- Activity
Return exactly, please, the lines from the one containing "Image resolution: width=1548" to the last line of the entries below, and nothing else, leaving pictures out.

- Data supplied
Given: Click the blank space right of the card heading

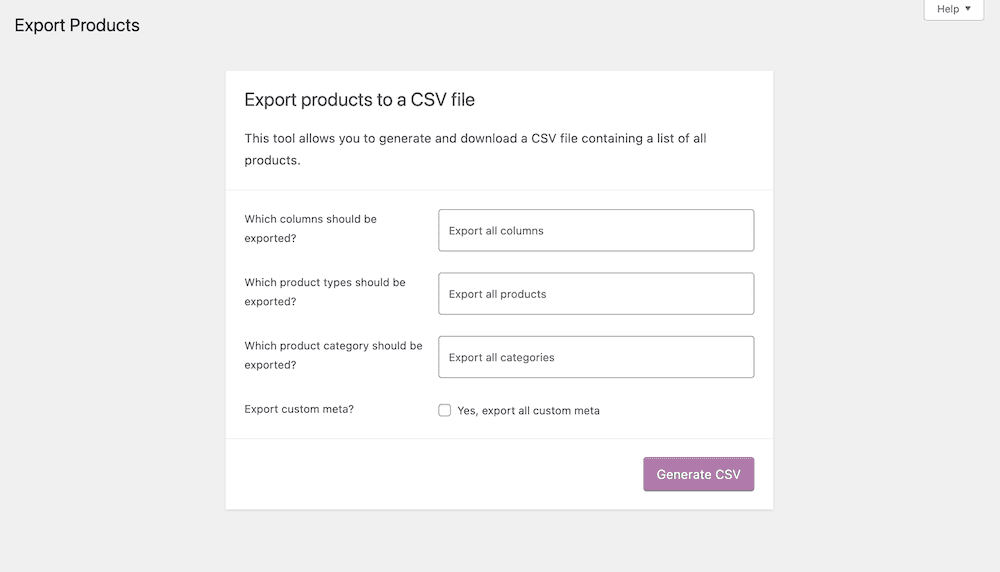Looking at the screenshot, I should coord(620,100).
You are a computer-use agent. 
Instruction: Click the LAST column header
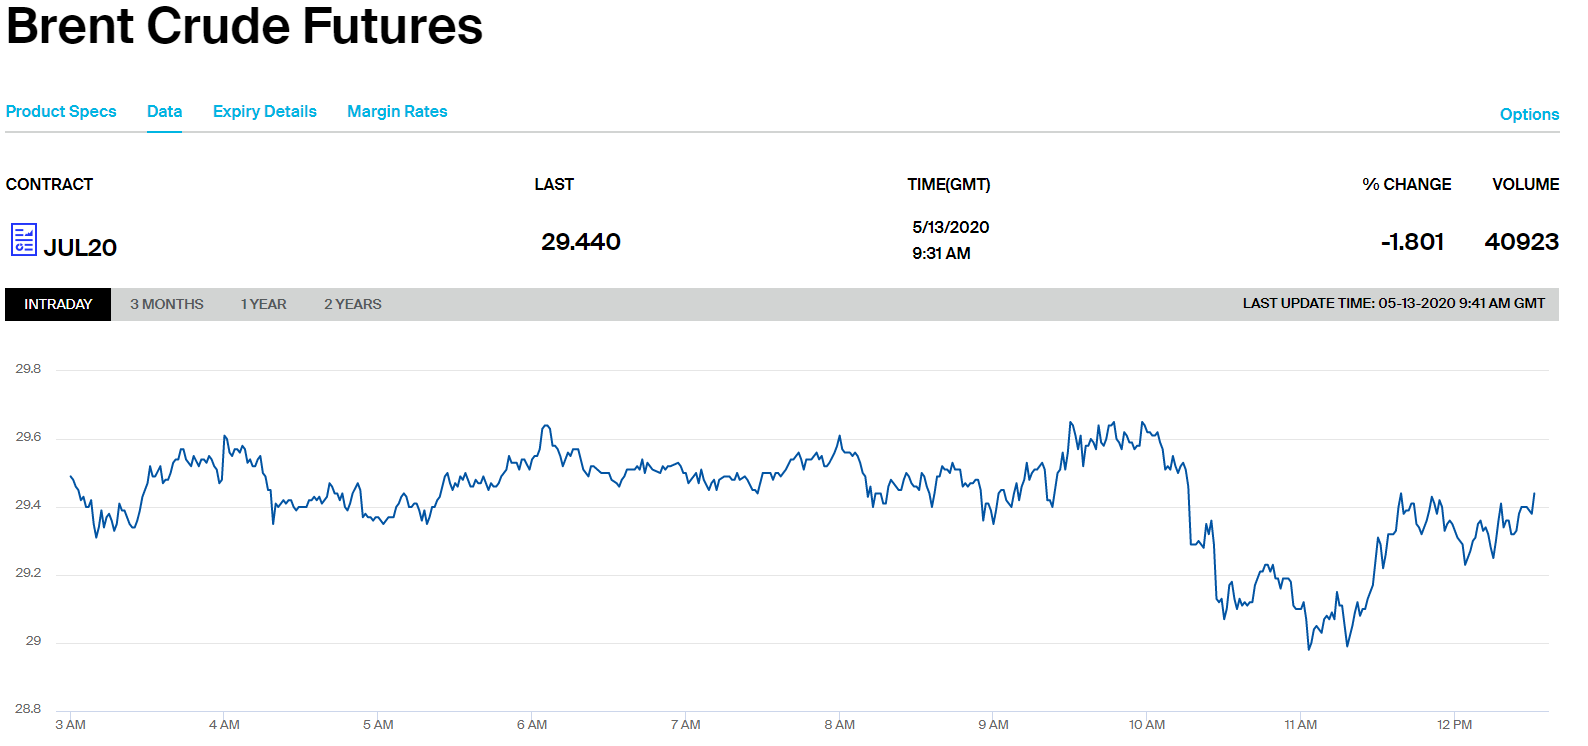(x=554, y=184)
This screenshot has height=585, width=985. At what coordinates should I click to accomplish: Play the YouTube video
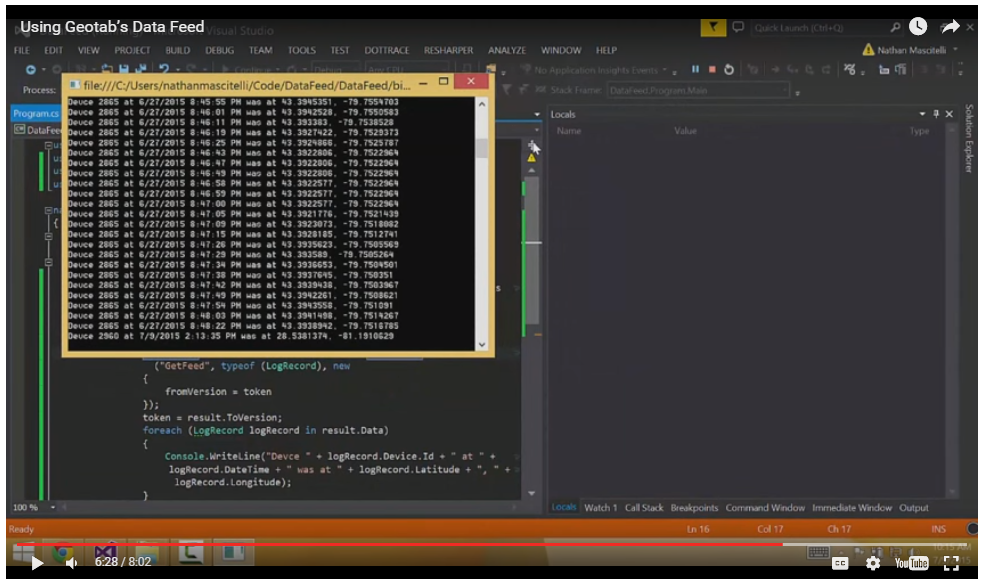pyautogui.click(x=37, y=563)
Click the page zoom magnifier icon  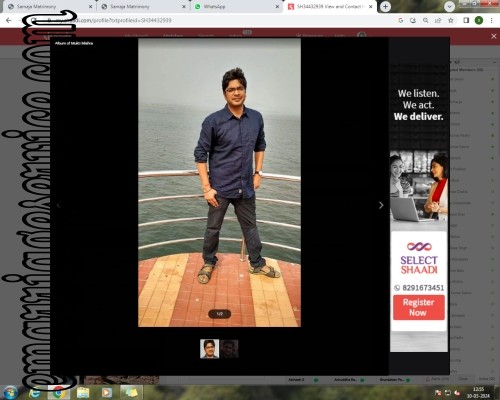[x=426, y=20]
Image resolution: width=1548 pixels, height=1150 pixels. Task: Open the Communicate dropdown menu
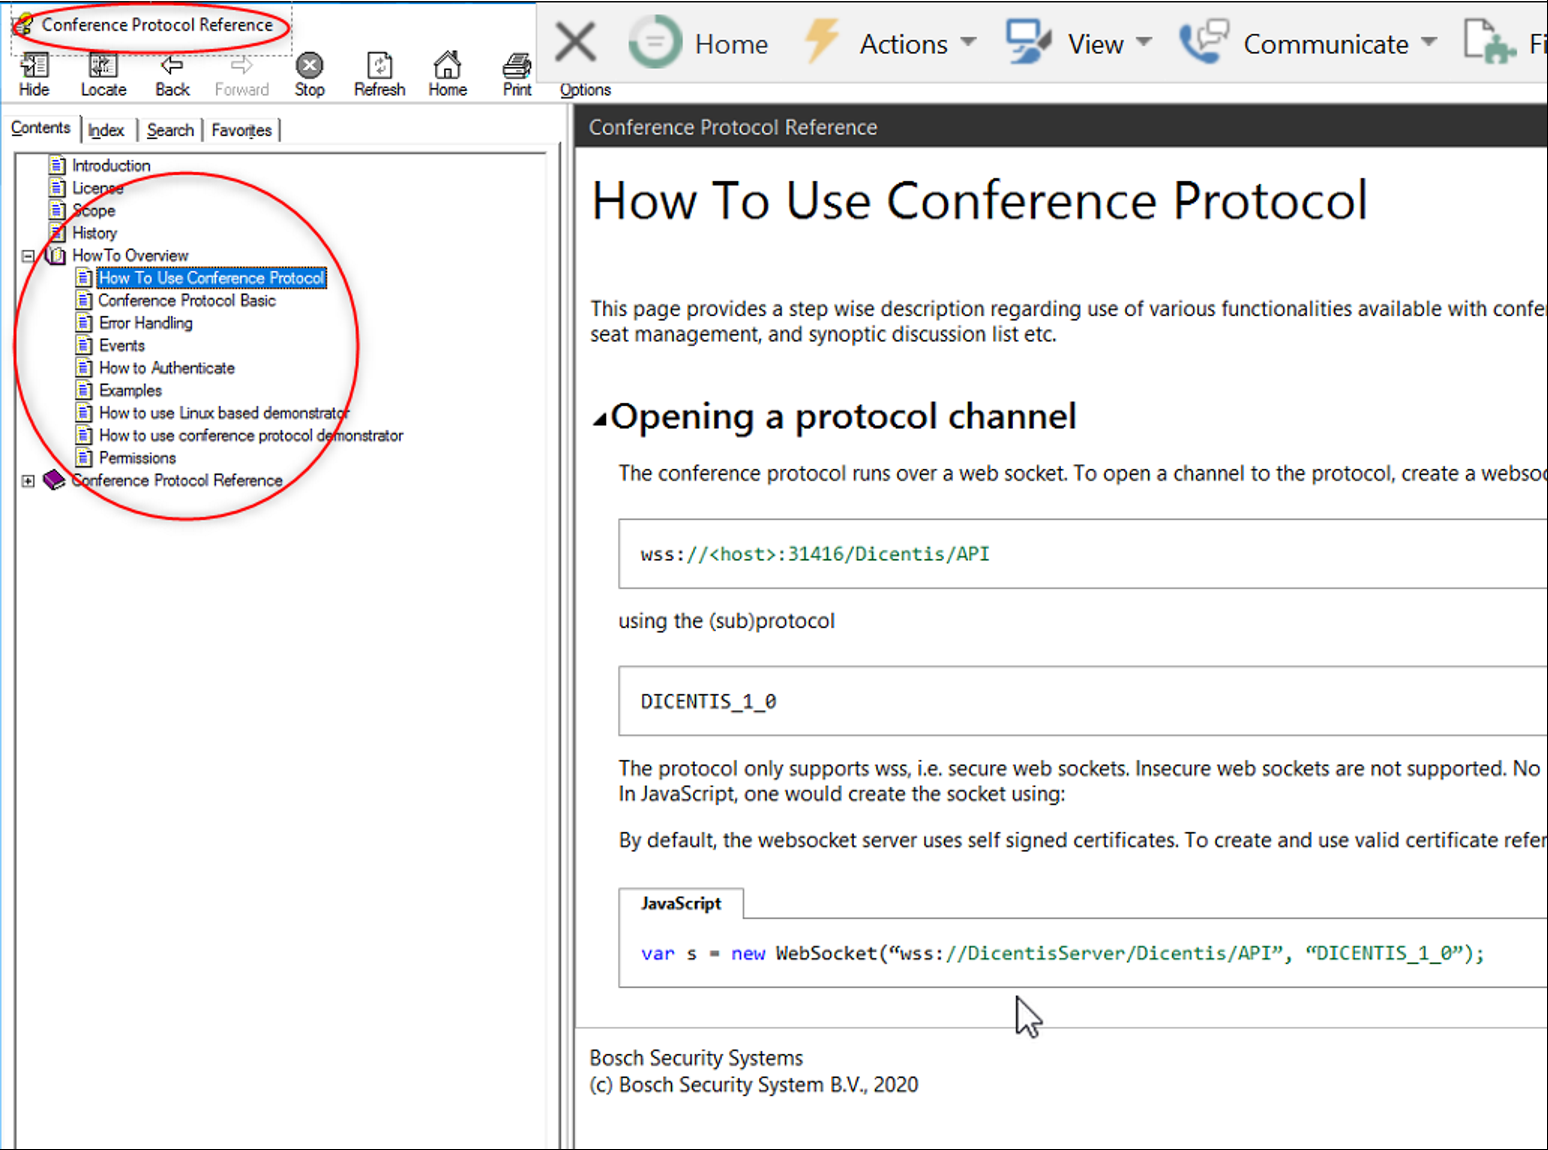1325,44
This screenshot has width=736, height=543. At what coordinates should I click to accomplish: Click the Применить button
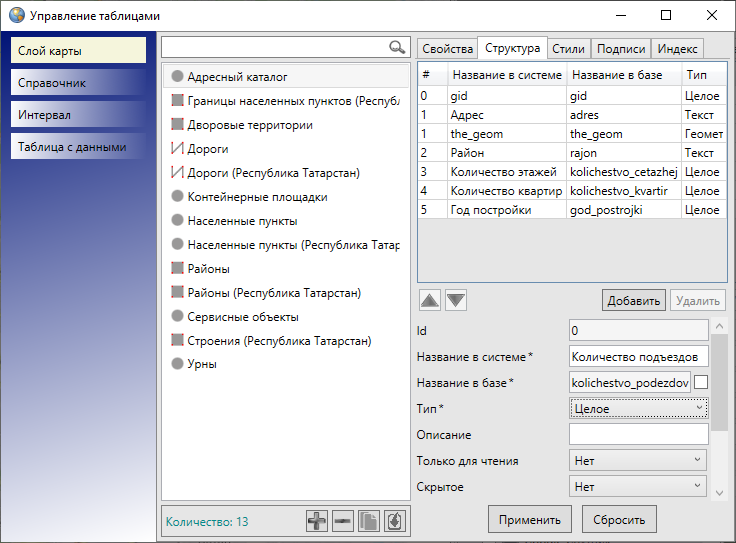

- Response area
Image resolution: width=1548 pixels, height=1150 pixels. Task: Open the Communicate dropdown menu
1325,44
This screenshot has width=736, height=543. At what coordinates should I click to accomplish: Click the Применить button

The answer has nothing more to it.